India Retains Key Rates, Trims Reserve Ratio By 25 Bps

India's central bank on Monday retained its key interest rate as expected citing inflation fears, while policymakers unexpectedly reduced the amount that banks should set aside as reserves.

The Reserve Bank of India (RBI) left the repo rate unchanged at 8 percent and the reverse repo at 7 percent in its mid-quarter review today. The repo rate is the rate at which the central bank lends to banks and the reverse repo rate is the rate at which it accepts deposits from banks.

The previous change in the key rates was in April, when the rates were slashed by 50 basis points. That front-loaded reduction was based on expectations of fiscal policy support for inflation management, but it failed to materialize, the bank said today.

Further, the bank said the primary focus of monetary policy remains the containment of inflation and anchoring of inflation expectations.
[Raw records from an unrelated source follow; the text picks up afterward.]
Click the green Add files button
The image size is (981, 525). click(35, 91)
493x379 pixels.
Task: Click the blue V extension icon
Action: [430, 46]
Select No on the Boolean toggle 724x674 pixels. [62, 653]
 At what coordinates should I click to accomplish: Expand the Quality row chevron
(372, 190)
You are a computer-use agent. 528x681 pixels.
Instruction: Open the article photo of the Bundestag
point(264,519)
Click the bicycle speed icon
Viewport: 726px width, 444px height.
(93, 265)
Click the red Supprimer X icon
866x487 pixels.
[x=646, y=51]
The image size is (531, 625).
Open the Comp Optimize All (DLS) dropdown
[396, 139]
In a bid to improve liquidity, Governor Duvvuri Subbarao reduced the cash reserve ratio to 4.50 percent from 4.75 percent. The bank earlier reduced the ratio in January and March this year. The latest reduction is expected to inject INR 170 billion into the banking system.
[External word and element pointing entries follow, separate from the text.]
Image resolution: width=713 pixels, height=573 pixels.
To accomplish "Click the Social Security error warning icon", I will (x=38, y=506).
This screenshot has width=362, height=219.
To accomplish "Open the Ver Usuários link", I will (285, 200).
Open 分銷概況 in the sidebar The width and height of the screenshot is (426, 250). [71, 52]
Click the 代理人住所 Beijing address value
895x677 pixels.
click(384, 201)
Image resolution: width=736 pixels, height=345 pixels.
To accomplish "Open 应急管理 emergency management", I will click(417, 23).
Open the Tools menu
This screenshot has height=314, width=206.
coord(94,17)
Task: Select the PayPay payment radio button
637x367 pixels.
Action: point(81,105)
Regarding price pressures, the RBI said the headline wholesale price inflation has remained sticky at around 7.5 percent throughout the current financial year so far.

Despite strong opposition, the government last week raised diesel prices by about 14 percent and limited the supply of subsidized cooking gas for each buyer adding to inflationary pressures. While welcoming the move, the central bank said more needs to be done.
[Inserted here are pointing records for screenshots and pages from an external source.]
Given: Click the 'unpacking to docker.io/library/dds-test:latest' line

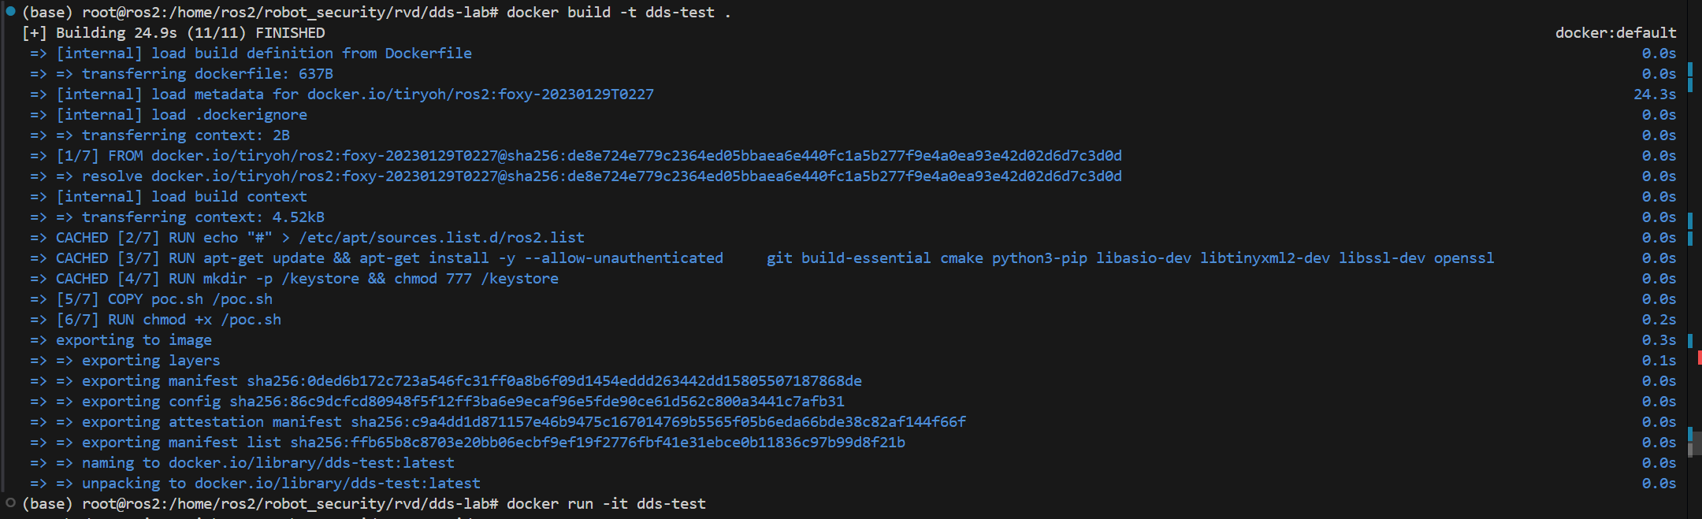Looking at the screenshot, I should click(x=281, y=484).
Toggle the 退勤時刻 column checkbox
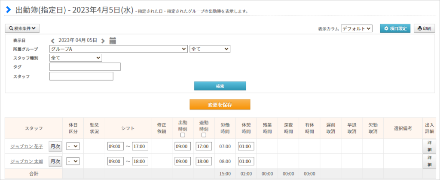440x180 pixels. pyautogui.click(x=204, y=135)
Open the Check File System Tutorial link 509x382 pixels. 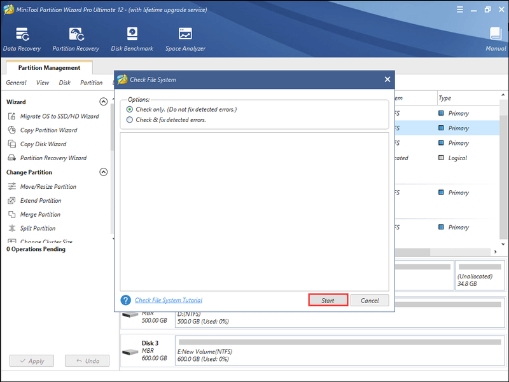click(169, 300)
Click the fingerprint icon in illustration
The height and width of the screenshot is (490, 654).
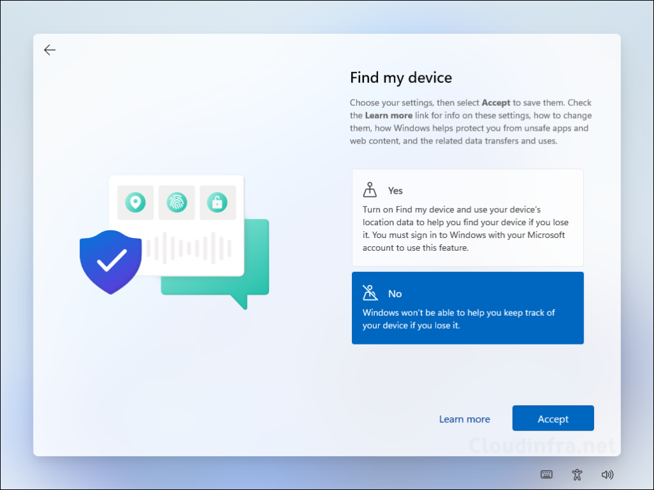[x=176, y=203]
Prime Minister Manmohan Singh also relaxed the ceiling for foreign direct investment into sector such as aviation, retail and broadcasting. The government aims to cut its budget deficit to 5.1 percent of gross domestic product through March 2013.

Amid slowing growth, the government faces difficulty in cutting its subsidies and bring the deficit to target, while persistently high inflation and weak currency are adding to the dilemma of the central bank.

The RBI observed that there will be pressures on headline inflation in the short-term from the recent upward revision in diesel prices and rationalisation of cooking gas subsidy. However, it will strengthen macroeconomic fundamentals over the medium-term.

"In the current situation, persistent inflationary pressures alongside risks emerging from twin deficits - current account deficit and fiscal deficit - constrain a stronger response of monetary policy to growth risks," the bank said in a statement.

"Accordingly, as this process evolves, the stance of monetary policy will be conditioned by careful and continuous monitoring of the evolving growth-inflation dynamic, management of liquidity conditions to ensure adequate flows of credit to productive sectors and appropriate responses to shocks emanating from external developments," it said.

The Indian economy expanded 5.5 percent in the June quarter, after a 5.3 percent expansion in the preceding three months. The central bank expects 6.5 percent growth for 2012-13. The RBI's estimate is too optimistic compared to the forecast of banks and brokerage firms.

Citigroup and CLSA downgraded their view of the country's growth for the current fiscal year to 5.4 percent and 5.5 percent, respectively. Morgan Stanley cut its growth forecast for the fiscal year ending March 2013 to 5.1 percent from 5.8 percent, citing weak external demand as well as low private investment.